Despite the fact that the federal tax reform law eliminated miscellaneous deductions, several states still allow them or have a lower bar for claiming them.
In New Jersey, for example, taxpayers can deduct medical expenses that exceed 2% of their adjusted gross income. Only medical expenses that exceed 7.5% of a person’s income are deductible on federal tax forms.

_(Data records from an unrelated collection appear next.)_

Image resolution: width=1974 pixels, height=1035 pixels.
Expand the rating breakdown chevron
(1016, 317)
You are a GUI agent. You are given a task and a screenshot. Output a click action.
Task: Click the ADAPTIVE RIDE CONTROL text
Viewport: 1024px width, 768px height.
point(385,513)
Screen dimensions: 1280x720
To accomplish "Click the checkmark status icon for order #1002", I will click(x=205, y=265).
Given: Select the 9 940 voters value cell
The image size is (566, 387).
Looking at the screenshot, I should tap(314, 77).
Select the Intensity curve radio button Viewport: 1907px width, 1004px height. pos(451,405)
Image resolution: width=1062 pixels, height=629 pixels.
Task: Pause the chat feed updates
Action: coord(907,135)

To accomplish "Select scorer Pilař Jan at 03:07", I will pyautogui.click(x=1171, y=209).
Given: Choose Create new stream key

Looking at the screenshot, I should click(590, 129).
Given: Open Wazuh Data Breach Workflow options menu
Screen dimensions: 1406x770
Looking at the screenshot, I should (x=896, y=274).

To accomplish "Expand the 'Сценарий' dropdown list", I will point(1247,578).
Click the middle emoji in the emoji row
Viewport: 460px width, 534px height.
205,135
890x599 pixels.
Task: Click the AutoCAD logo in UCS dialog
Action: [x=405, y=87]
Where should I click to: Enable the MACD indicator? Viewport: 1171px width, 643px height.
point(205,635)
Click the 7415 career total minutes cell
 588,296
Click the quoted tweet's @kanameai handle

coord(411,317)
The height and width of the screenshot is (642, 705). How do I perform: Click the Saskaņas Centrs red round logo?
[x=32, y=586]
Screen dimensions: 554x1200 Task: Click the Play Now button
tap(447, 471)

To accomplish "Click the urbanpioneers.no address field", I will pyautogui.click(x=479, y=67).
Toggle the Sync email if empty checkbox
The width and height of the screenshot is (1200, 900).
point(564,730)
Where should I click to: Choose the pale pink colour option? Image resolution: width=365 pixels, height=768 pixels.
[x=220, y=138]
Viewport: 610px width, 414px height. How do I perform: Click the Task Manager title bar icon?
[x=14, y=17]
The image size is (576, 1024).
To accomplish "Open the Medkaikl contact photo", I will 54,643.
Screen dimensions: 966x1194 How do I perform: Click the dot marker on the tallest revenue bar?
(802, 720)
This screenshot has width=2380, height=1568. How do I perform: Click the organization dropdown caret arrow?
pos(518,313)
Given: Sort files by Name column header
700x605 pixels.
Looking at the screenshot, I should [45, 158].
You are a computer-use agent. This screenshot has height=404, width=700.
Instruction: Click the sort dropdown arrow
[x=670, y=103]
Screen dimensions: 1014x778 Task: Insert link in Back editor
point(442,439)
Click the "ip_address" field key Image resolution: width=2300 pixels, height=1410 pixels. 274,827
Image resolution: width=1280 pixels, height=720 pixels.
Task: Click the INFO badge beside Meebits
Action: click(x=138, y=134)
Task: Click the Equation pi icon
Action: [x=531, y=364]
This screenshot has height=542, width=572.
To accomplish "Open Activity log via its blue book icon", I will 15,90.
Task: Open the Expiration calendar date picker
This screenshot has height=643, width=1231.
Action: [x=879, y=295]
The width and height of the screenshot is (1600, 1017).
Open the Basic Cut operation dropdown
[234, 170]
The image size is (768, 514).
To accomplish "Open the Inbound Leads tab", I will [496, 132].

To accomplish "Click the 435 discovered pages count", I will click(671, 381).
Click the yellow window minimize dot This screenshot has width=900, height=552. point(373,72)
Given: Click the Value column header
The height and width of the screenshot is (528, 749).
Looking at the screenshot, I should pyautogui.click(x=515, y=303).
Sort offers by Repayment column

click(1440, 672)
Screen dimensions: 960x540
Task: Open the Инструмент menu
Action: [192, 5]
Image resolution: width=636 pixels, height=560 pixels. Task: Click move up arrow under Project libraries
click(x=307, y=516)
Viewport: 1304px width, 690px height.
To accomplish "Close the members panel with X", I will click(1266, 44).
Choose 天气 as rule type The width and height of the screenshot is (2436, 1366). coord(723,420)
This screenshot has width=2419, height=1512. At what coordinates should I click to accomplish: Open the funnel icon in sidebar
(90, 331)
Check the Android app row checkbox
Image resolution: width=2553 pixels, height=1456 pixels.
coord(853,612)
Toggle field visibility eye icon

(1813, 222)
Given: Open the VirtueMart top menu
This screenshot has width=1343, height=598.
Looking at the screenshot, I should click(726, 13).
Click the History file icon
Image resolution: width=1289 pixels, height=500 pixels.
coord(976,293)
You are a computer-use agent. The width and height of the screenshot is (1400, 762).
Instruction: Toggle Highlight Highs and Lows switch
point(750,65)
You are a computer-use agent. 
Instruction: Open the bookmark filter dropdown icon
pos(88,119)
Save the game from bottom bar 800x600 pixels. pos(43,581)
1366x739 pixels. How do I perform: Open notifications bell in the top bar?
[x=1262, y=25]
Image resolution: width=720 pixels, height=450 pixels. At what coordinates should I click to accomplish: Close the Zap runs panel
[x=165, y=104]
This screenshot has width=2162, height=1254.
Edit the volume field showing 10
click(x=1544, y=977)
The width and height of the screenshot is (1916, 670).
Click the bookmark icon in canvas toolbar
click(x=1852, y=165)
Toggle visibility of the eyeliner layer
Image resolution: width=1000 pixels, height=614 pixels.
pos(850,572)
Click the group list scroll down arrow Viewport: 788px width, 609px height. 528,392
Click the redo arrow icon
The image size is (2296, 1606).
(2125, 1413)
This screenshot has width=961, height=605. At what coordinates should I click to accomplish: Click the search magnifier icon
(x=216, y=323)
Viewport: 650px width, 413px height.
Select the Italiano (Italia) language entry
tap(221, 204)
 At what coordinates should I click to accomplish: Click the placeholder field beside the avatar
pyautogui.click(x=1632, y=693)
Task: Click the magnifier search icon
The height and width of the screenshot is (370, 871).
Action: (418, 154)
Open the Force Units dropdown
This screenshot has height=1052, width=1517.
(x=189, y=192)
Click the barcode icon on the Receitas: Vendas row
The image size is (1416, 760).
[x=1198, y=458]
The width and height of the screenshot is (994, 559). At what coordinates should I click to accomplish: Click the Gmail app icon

Tax breaks aren’t restricted to income taxes. In New York City, for example, some rented spaces are subject to a parking tax, although residents can essentially forgo a portion of the price by requesting an exemption.
Check with your local and state taxing authorities to discover what deductions you may be eligible for, regardless of where you live.
Investing your money is a prevalent theme for lowering your taxable income. In some circumstances, investing can greatly delay and even reduce your tax liability. Furthermore, by investing, you allow your money to grow and compound over time. For most taxpayers, tax reform eliminated many itemized deductions, but there are still ways to prepare for the future and reduce their current tax burden. Consult a tax professional to learn more about deductions and tax savings.
How To Reduce Taxable Income FAQs
What is considered as taxable income?
Amounts included in your income are generally taxable unless specifically exempted by legislation.
What type of income is not taxable?
The IRS considers the following items to be nontaxable: inheritances, gifts, and bequests. Cash rebates on purchases made from a store, manufacturer, or dealer.
Why is my 2022 refund so low?
One of the most common reasons your tax return may be less is that you earned more money last year than you recall. In comparison to 2020, most people worked more hours, while others may have received a pay raise or changed jobs, which may have resulted in an increase in your earnings.